- [DOCUMENT SEGMENT]:

╭──

- Digital cover

EP by Choi Young-jae
- Released: June 21, 2022
- Genre: Rock; hip-hop; R&B;
- Length: 16:04
- Language: Korean;
- Label: Sublime Artist Agency

Choi Young-jae chronology
| Colors from Ars (2021) | Sugar (2022) |  |

= Sugar (Choi Young-jae EP) =

Sugar is the second extended play by South Korean singer Choi Young-jae, released on June 21, 2022, through Sublime Artist Agency.

== Background and release ==
The release of Sugar was announced on June 3, 2022. Youngjae wrote the lyrics, composed and arranged all the tracks, starting from the theme of the album and then moving on to the lyrics and melodies.

Sugar, a rock and R&B EP, opens with the eponymous dance pop track, which features guitar and drums, and in which Youngjae compares an unstoppable and addictive love to sugar, switching from falsetto to deeper tones. "Focus" is pop and R&B, while "Crema" is hip hop and has a jazz atmosphere based on bossa nova rhythms.

╰──

- [SUPPLIED DATA]:
╭──

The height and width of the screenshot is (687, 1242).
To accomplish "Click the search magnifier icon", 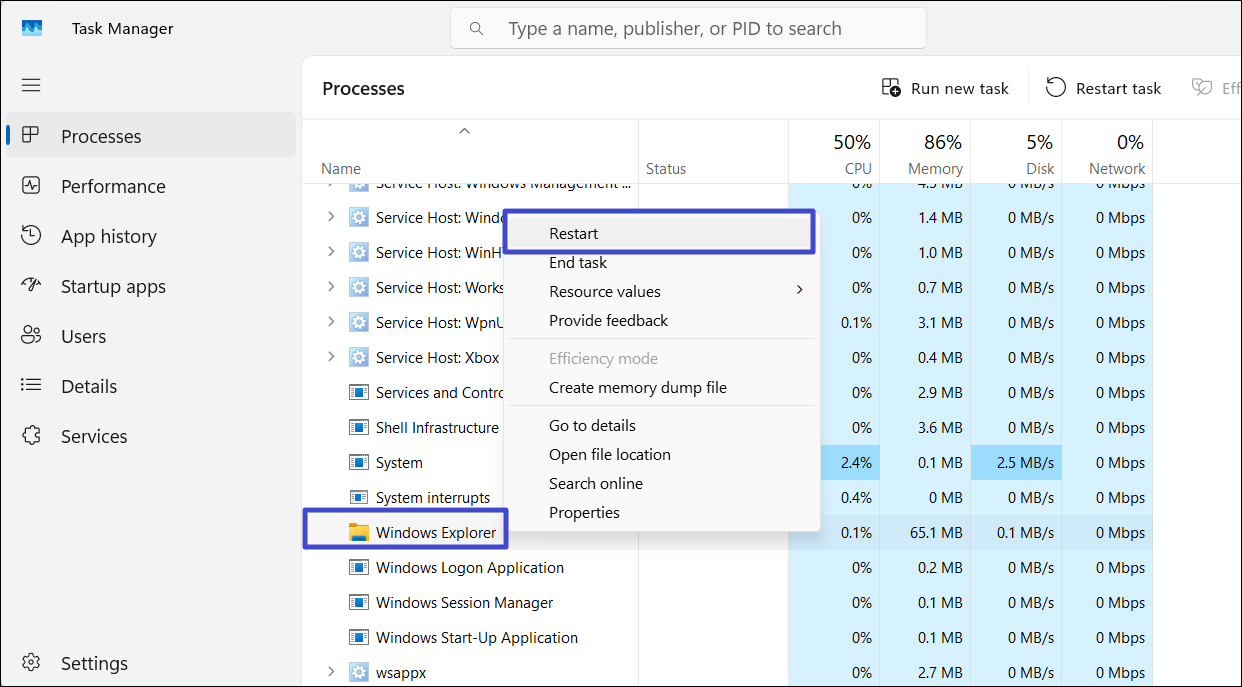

╰──

- [SET OF TASKS]:
(a) In the Sugar EP text, switch "extended play" to "mini album" and write out the passage starting with "Sugar is the" and going on through "lyrics and melodies.".
(b) Using the Sugar EP text, explain what the title track compares to sugar and what quality of that thing makes the comparison fit.

- [SOLUTIONS FOR EACH TASK]:
(a)
Sugar is the second mini album by South Korean singer Choi Young-jae, released on June 21, 2022, through Sublime Artist Agency.

== Background and release ==
The release of Sugar was announced on June 3, 2022. Youngjae wrote the lyrics, composed and arranged all the tracks, starting from the theme of the album and then moving on to the lyrics and melodies.

(b) The title track compares love to sugar. The love is described as unstoppable and addictive, which is what links it to sugar.